KEDIRI – Krisnanewstv.co.id
Dalam upaya menjaga keamanan dan ketertiban masyarakat selama bulan suci Ramadhan, jajaran Polsek Gurah melakukan langkah preventif dengan melakukan mitigasi terhadap potensi peredaran petasan di wilayah hukumnya.
Kegiatan tersebut berlangsung pada Sabtu (7/3/2026) dini hari di Dusun Aru-aru, Desa Wonojoyo, Kecamatan Gurah, Kabupaten Kediri. Dalam kegiatan itu, petugas menemukan ratusan selongsong petasan yang diduga akan digunakan untuk pembuatan petasan rakitan.
Kapolsek Gurah melalui Kanit Reskrim Aiptu Subur, SH menjelaskan bahwa langkah ini dilakukan sebagai bentuk kepedulian kepolisian terhadap keselamatan masyarakat, terutama di bulan Ramadhan yang identik dengan suasana ibadah dan ketenangan.

“Tujuan kami bukan semata penindakan, tetapi lebih kepada pencegahan agar tidak terjadi hal-hal yang membahayakan masyarakat. Petasan bisa menimbulkan risiko ledakan, kebakaran, bahkan korban jiwa,” jelasnya.
Dalam kegiatan tersebut, petugas mendapati seorang remaja berinisial Paris (17), warga Dusun Aro Waru, Desa Wonojoyo, yang diketahui membuat selongsong petasan secara mandiri. Karena masih berusia di bawah umur, proses penanganan dilakukan dengan pendekatan pembinaan secara humanis.

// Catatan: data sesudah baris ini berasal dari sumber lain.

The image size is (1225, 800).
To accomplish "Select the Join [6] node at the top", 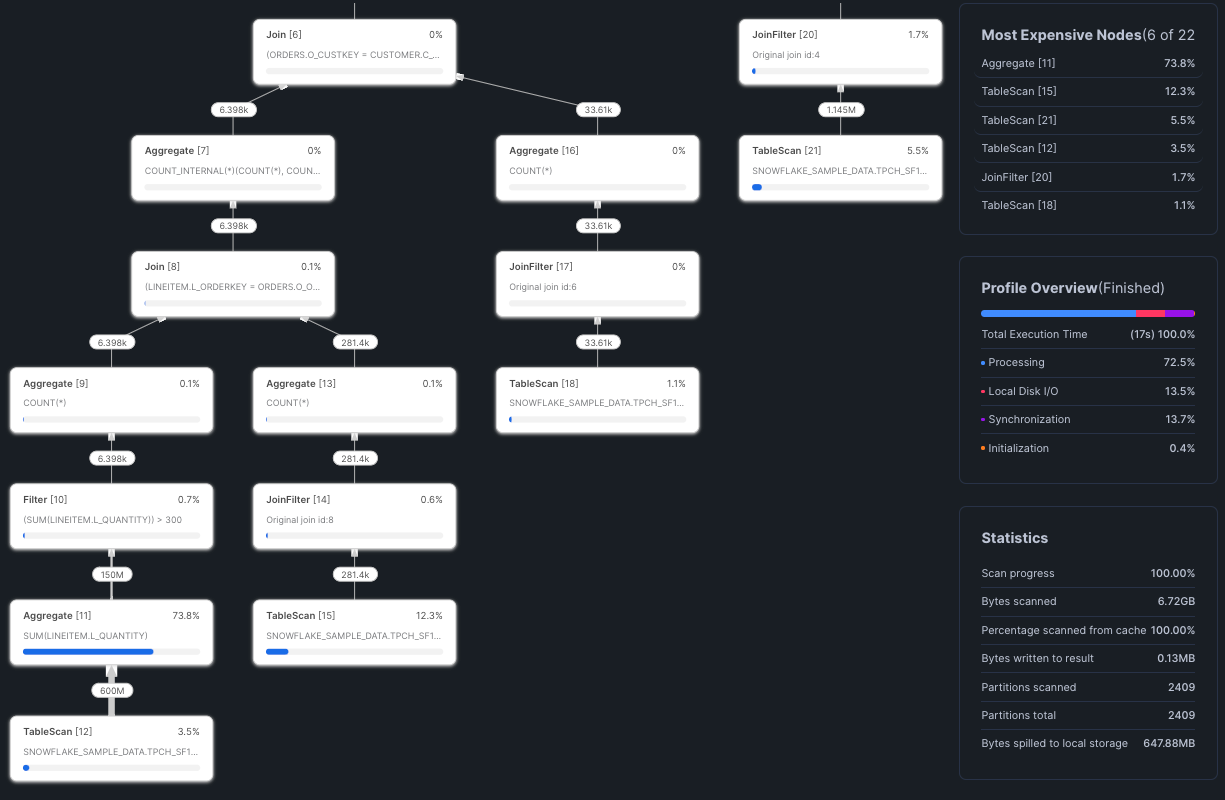I will click(354, 50).
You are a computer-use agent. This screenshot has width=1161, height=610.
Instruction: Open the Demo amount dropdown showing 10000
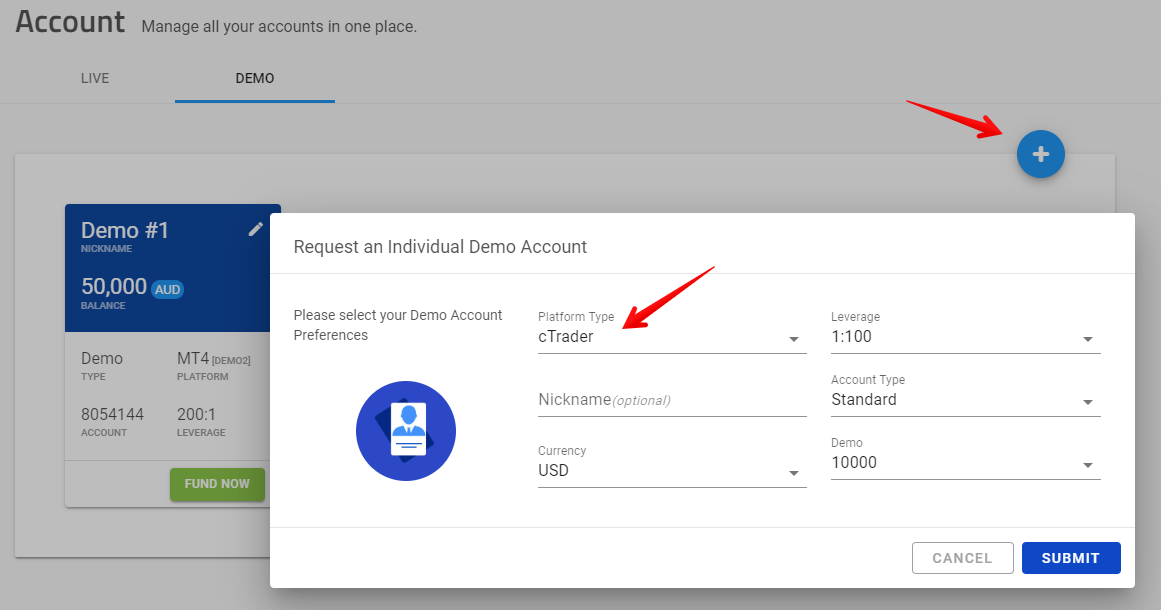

Pemeriksaan terhadap remaja tersebut dilakukan dengan pendampingan orang tua serta Kepala Desa Wonojoyo, sebagai bentuk perlindungan dan edukasi agar yang bersangkutan tidak mengulangi perbuatannya di kemudian hari.
Dari lokasi, petugas mengamankan sejumlah barang bukti berupa:
- 200 buah selongsong petasan diameter 10 cm (ukuran kecil)
- 19 buah selongsong petasan diameter 15 cm (ukuran sedang)
- 3 buah selongsong petasan diameter 20 cm (ukuran besar)
Berdasarkan keterangan yang diperoleh, selongsong tersebut rencananya akan dijual dengan harga Rp1.500 untuk ukuran kecil, Rp5.000 untuk ukuran sedang, dan Rp10.000 untuk ukuran besar.
Seluruh barang bukti kemudian diamankan ke Mapolsek Gurah untuk mencegah penyalahgunaan yang dapat membahayakan masyarakat.

Selain itu, petugas juga memberikan edukasi dan imbauan kepada warga mengenai bahaya penggunaan petasan, serta mengajak masyarakat untuk bersama-sama menjaga keamanan lingkungan selama bulan Ramadhan.
Pendekatan yang dilakukan kepolisian ini diharapkan tidak hanya menyelesaikan persoalan, tetapi juga memberikan pembelajaran bagi generasi muda agar lebih memahami risiko dari pembuatan maupun penggunaan petasan.
Hingga saat ini, situasi di wilayah Kecamatan Gurah dilaporkan aman dan kondusif, serta masyarakat diimbau tetap menjaga ketertiban demi terciptanya suasana Ramadhan yang damai dan penuh berkah.